# About this exercise
Find the line containing "You are a computer-use" in the listing below. Repeat it exactly, along with each following line up to and including the one containing "Instruction: Click the".

# Source material
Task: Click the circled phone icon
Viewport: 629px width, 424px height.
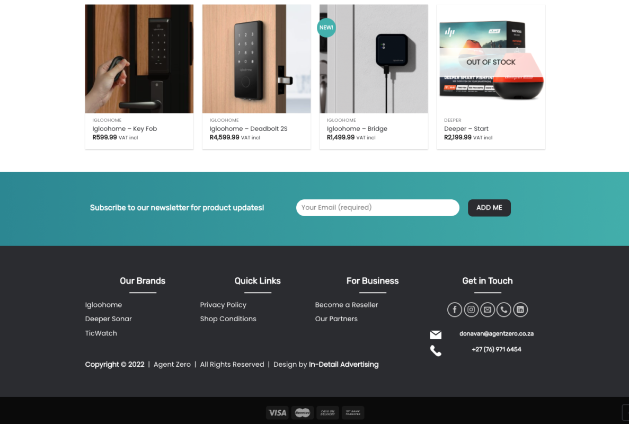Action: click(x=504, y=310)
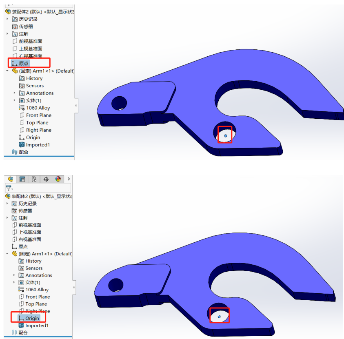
==
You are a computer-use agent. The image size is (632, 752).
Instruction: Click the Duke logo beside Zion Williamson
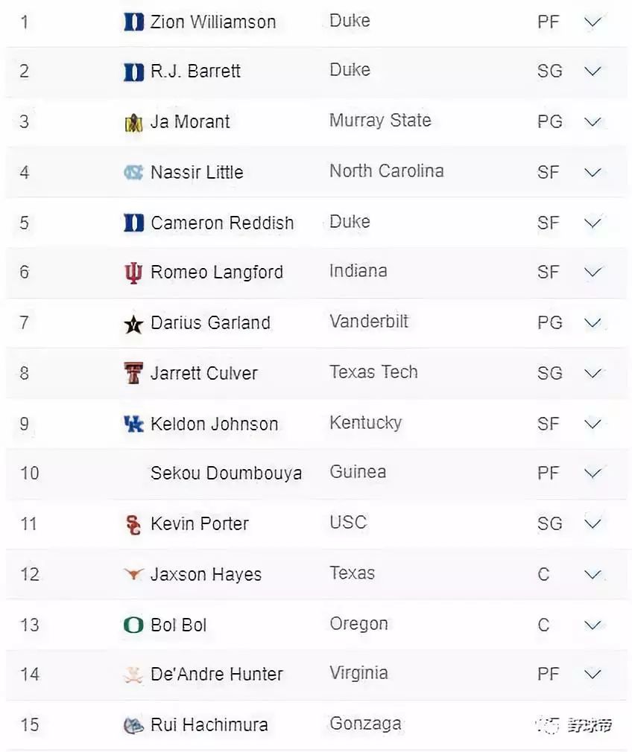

# Task response
You are a computer-use agent. The image size is (632, 752).
Instruction: Click the Duke logo beside Zion Williamson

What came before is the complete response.